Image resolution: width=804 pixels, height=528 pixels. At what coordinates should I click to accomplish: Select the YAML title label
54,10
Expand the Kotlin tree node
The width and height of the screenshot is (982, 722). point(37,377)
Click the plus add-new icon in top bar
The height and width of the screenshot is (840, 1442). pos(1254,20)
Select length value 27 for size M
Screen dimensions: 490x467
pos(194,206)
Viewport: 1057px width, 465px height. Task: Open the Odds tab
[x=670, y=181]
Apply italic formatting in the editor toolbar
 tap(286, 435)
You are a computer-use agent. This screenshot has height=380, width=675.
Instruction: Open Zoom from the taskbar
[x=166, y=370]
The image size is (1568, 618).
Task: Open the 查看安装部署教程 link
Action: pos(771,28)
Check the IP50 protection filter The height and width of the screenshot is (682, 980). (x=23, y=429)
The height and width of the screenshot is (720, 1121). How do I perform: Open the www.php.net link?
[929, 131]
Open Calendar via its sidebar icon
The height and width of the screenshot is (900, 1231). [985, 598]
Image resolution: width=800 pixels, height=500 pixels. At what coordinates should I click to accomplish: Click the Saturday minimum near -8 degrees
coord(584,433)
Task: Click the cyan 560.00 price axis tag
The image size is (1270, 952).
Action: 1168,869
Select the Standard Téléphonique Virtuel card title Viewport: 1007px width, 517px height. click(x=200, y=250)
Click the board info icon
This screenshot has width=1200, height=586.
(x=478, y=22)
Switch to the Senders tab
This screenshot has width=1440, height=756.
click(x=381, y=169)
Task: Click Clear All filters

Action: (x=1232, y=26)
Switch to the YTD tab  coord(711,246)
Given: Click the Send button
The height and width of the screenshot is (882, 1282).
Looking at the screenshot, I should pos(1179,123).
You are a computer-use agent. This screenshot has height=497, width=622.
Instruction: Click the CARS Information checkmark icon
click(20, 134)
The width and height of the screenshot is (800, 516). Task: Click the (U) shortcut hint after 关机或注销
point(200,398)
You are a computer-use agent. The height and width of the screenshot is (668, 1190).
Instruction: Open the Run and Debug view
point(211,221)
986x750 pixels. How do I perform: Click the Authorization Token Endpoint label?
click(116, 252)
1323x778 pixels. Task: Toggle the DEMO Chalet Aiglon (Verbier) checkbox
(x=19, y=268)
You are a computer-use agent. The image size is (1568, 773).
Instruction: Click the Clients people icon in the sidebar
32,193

********

- [Task to complete]:
Report the number of lines in the records that hold "agent" and write no other words.

- [Your solution]:
4